In this week’s lecture, we will consider a loose reconstruction of Greene’s argument for the claim (as I put it) that discoveries in moral psychology reveal that not-justified-inferentially premises about particular moral scenarios cannot be used in ethical arguments (Greene, 2014).
If Greene is right, the methods of Foot (see Foot and Trolley Cases: Kant Was Wrong), Kamm (see Singer vs Kamm on Distance) and Thomson (see Thomson’s Other Method of Trolley Cases) are all misguided, along with many other philosophical arguments in ethics.
We will also eventually (but not in this lecture) examine Greene’s further, logically independent contention that his argument supports the application of some kind of broadly consequentialist ethical theory to unfamiliar problems.
This lecture does not depend on Lecture 06 (as I anticipate that you may skip one or the other of these lectures) but you may find it helpful to relate the two.

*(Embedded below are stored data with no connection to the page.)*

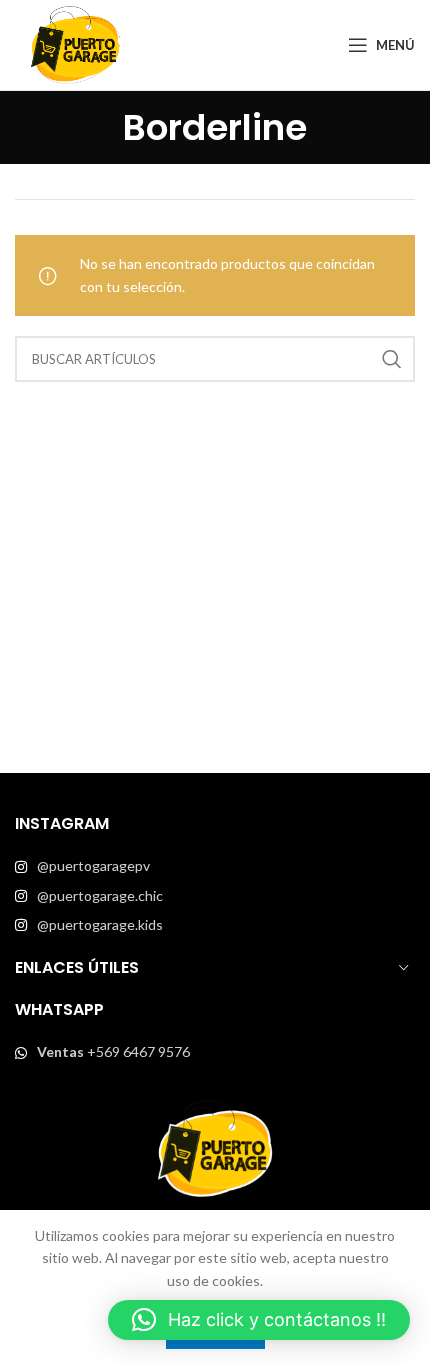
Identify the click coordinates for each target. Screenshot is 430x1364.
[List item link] (215, 866)
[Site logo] (75, 43)
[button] (259, 1320)
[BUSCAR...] (392, 359)
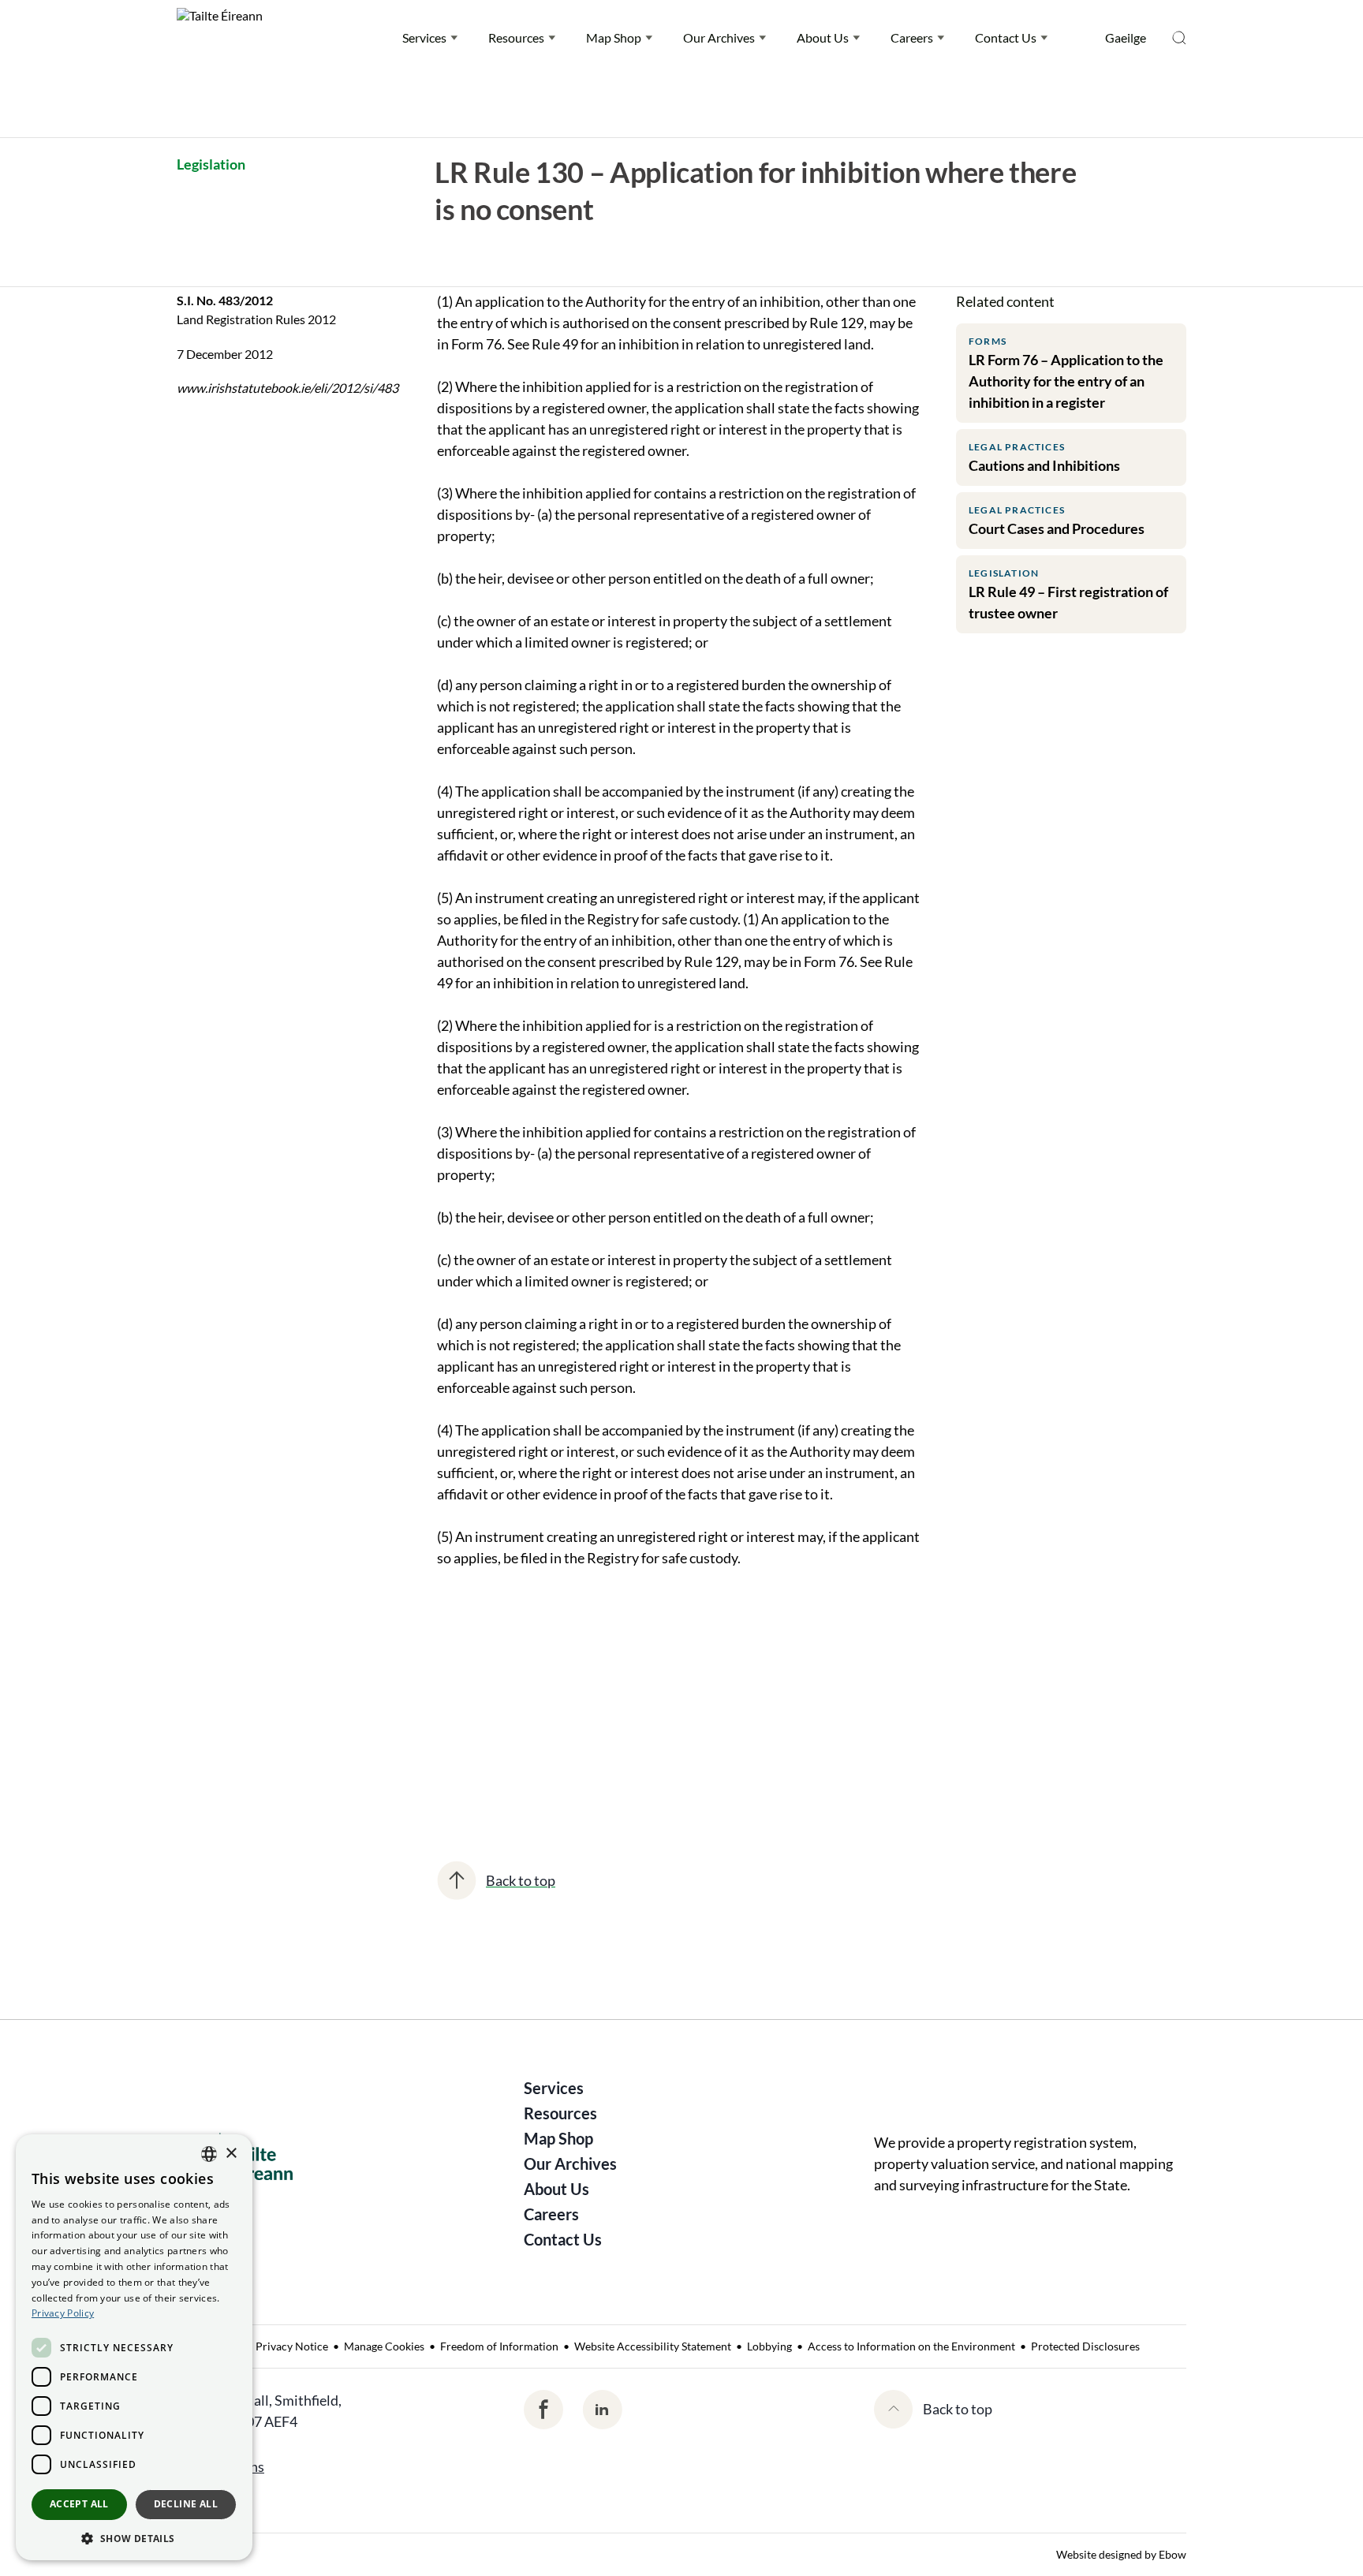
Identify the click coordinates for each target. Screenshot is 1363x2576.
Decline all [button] (186, 2504)
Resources (516, 37)
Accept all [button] (79, 2504)
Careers (912, 37)
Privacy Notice (292, 2346)
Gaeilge (1125, 37)
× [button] (231, 2154)
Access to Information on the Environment (911, 2346)
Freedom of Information (499, 2346)
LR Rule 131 (649, 1712)
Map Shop (613, 37)
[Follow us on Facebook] (543, 2409)
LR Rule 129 (481, 1712)
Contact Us (1005, 37)
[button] (134, 2537)
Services (424, 37)
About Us (823, 37)
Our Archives (719, 37)
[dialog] (134, 2347)
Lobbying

The key contrast is this: in Lecture 06, we were concerned with the use of empirical claims about moral psychology within ethical arguments. We considered attempts to show that moral psychology is relevant to ethics which rely on some philosophers’ approaches being broadly correct. In this lecture, our concern is with whether discoveries in moral psychology can undermine the case for accepting non-empirical premises of ethical arguments from the outside. We will consider attempts to show that moral psychology is relevant to ethics which rely on some philosophers’ approaches being substantially misguided.
To assist in understanding the contrast, a recap may be helpful.
Some arguments for ethical principles rely on noninferentially justified premises about particular moral scenarios. Among these arguments, some are straightforwardly undermined or supported by discoveries in moral psychology (see Foot and Trolley Cases: Kant Was Wrong and Singer vs Kamm on Distance). Other arguments have no straightforward relation to discoveries in moral psychology (see Thomson’s Other Method of Trolley Cases). Further, invoking discoveries about framing effects does not, by itself at least, appear to create significant challenges (see Framing Effects: Emotion and Order of Presentation).
Greene’s argument, if correct, shows that discoveries in moral psychology are, after all, relevant to evaluating Thomson’s argument.
In Lecture 06, we considered framing effects (see Framing Effects: Emotion and Order of Presentation). Greene’s argument requires a deeper understanding of the processes underpinning ethical judgements than do arguments from framing effects.
Claims made on the basis of perception (_That jumper is red_, say) are typically not-justified-inferentially.
Why not just say ‘noninferentially justified’? Because that can be read as implying that the claim is justified, noninferentially. Whereas ‘not-justified-inferentially’ does not imply this. Any claim which is not justified at all is thereby not-justified-inferentially.